It’s been a banner year for the streaming video ecosystem, especially ad-supported platforms that are being acquired every month and reaching a larger audience. As the advertising community figures out how best to use the growing number of platforms, marketers are finding that, as with linear networks, there are differences between the audiences that are served at each.
According to interviews with multiple media buyers and advertisers, few ad-supported platforms are big enough to drive the broad audience buying that television is known for – but they’re growing fast. While investments often depend on the goals of individual customers, hypotheses about the usefulness of these platforms are tested and confirmed in real time as audience growth drives even more spending.
“In the past 24 months we’ve seen a lot more acceleration and confidence in these channels,” said Rachel Hirschl, SVP for digital investments at marketing agencies Lockard and Wechsler Direct. “Since Covid hit, the rest is history. We see everyone really taking off and we get some solid metrics for campaigns that can help our clients with proof points and proof of concept. ”

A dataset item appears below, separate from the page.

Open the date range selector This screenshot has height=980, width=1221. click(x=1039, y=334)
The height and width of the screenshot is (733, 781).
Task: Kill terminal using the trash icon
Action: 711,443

Audience growth on most ad-supported platforms has not reached the same linear audience scale, with a few notable exceptions. For Hirschl, both the ad-supported tier of Hulu and Roku can deliver broader, awareness-based marketing efforts across streaming. It’s a simple calculation: “When we watch games with broad awareness, we have to play with the bigger impression providers on a large scale, so that’s Hulu or Roku,” she said.
Hirschl is more likely to use medium-sized AVODs like Pluto (with 28.4 million active users per month) and Tubi (with 33 million active users per month) for complementary and incremental purchases, as they can reach a large audience that cannot be reached on traditional television . (They can sometimes also be used for more targeted audience games, said Hirschl.) This is made easier by the numerous levers for the audience and the attractive price points.
“If we look at the most important AVOD partners we work with, such as Tubi and Pluto, if we plan, it is really an addition or compensation where we may run into problems with prepayment,” explained Hirschl. “We know that through these channels we can work out our audience in great detail. So if we want to add to a linear program or improve on a larger video game, we will use these channels.”
New, younger, and tech-savvy audience
AVODs like Tubi and Pluto are especially useful for targeting new audiences, and the lack of duplication has proven more promising than expected, said a TV manager who has experience with multiple AVOD services. “We see almost no overlap,” said the managing director. “It’s really a different audience, and that’s so exciting.”
When it comes to targeted purchases, AVOD purchases are often more similar to what is provided on Instagram and Twitter. “We almost think about the campaigns and the setup, much like an agency might think about social networks,” said Hirschl. “We are really able to break criteria in order to pull these levers and optimize them with measurable results.”
As you pull these levers, advertisers will start to notice subtle differences in how they target each platform. Some ad-supported platforms, like Samsung’s free Samsung TV Plus platform, distort more women in the audience, while Pluto TV tends to be a little more masculine on average, according to TV managers.